Cabo Verde assinala este sábado, pela segunda vez, o Dia da Liberdade e da Democracia, com uma sessão solene especial.

O 13 de janeiro, que já é feriado nacional, é a data em que, pela primeira vez, em 1991, os cabo-verdianos exerceram o seu direito de voto nas primeiras eleições multipartidárias, após 16 anos em regime de partido único.

As primeiras eleições multipartidárias no arquipélago foram ganhas pelo Movimento para a Democracia (MpD), partido que regressou em 2016 ao poder após 15 anos na oposição, e ao qual a data está mais associada.

A lei que estabelece a sessão parlamentar foi proposta pelo MpD e aprovada em novembro de 2016, com votos a favor desse mesmo partido e contra do Partido Africano da Independência de Cabo Verde (PAICV, oposição) e abstenção da União Cabo-verdiana Independente e Democrática (UCID, oposição).

A sessão, aberta ao público e transmitida integralmente pela televisão e rádio públicas, contará com presença das mais altas entidades do Estado e será presidida pelo Presidente da República, Jorge Carlos Fonseca.
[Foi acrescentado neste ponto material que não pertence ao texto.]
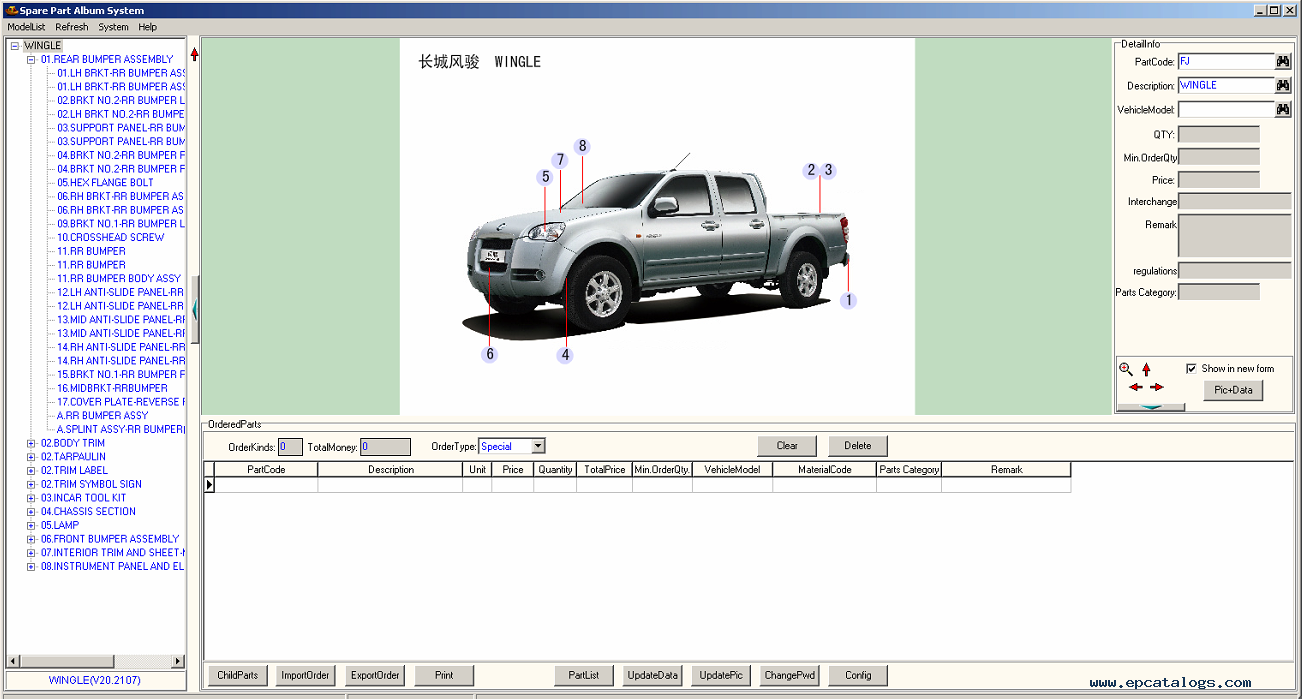Open the ModelList menu
Viewport: 1302px width, 699px height.
pos(26,27)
Vão ainda usar da palavra o presidente da Assembleia Nacional, Jorge Santos, e os representantes dos partidos com assento parlamentar (MpD, PAICV e UCID).
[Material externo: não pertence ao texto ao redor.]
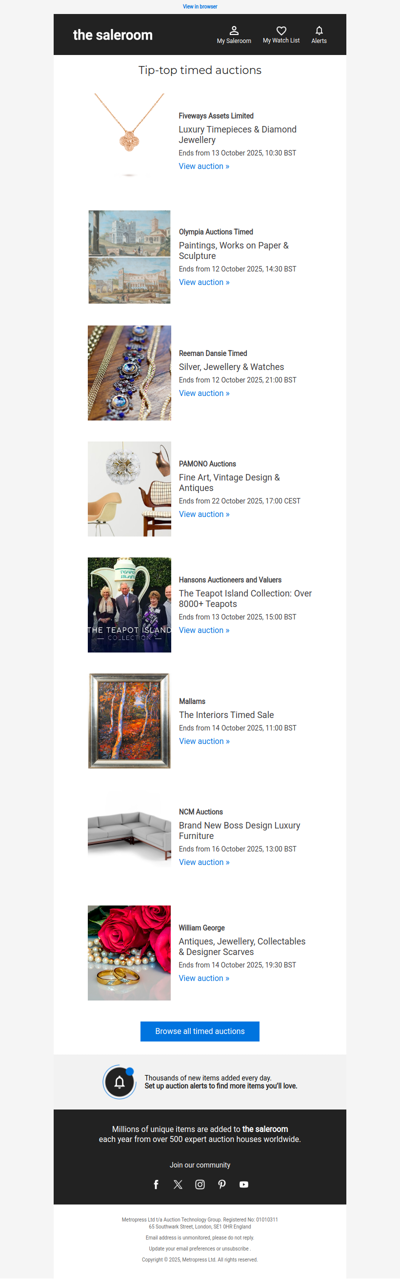Open the Pinterest icon in footer
The width and height of the screenshot is (400, 1279).
[x=222, y=1184]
Além da sessão solene, que será realizada no Salão Nobre do Palácio da Assembleia Nacional, os 27 anos da democracia e da liberdade vão ser assinalados com várias outras atividades no país e na diáspora cabo-verdiana.

A primeira sessão solene especial para assinalar o 13 de janeiro aconteceu no ano passado e no Auditório Nacional, na Várzea, devido a obras que decorriam na Assembleia Nacional, em Achada de Santo António, também na cidade da Praia.
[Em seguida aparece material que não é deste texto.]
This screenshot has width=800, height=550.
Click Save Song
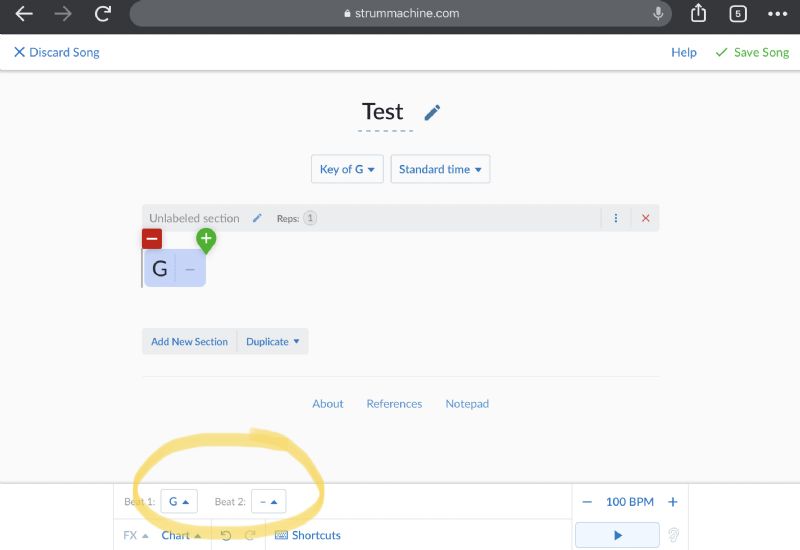tap(752, 52)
As sessões regressam assim ao Palácio da Assembleia Nacional cabo-verdiano 18 meses depois da última, que aconteceu em julho de 2016.

De outubro de 2016 a dezembro de 2017 as sessões parlamentares aconteceram no edifício da Biblioteca Nacional.

O parlamento cabo-verdiano entrou obras em meados de 2016, num projeto financiado pela China, ao abrigo do programa de cooperação do país asiático com Cabo Verde.

O Palácio da Assembleia Nacional recebeu obras de fundo, com destaque para o plenário, que foi transformado num hemiciclo, que já vai receber a próxima sessão plenária, que inicia a 22 deste mês.

Em declarações à imprensa cabo-verdiana, Jorge Santos informou que outras das inovações será a retirada das vedações defronte ao Parlamento para dar lugar a uma praça digital onde os cidadãos terão livre acesso.

O palácio da Assembleia Nacional, instalado na capital cabo-verdiana, foi inaugurado em 1985, com financiamento da China, e é a primeira vez que beneficia de obras.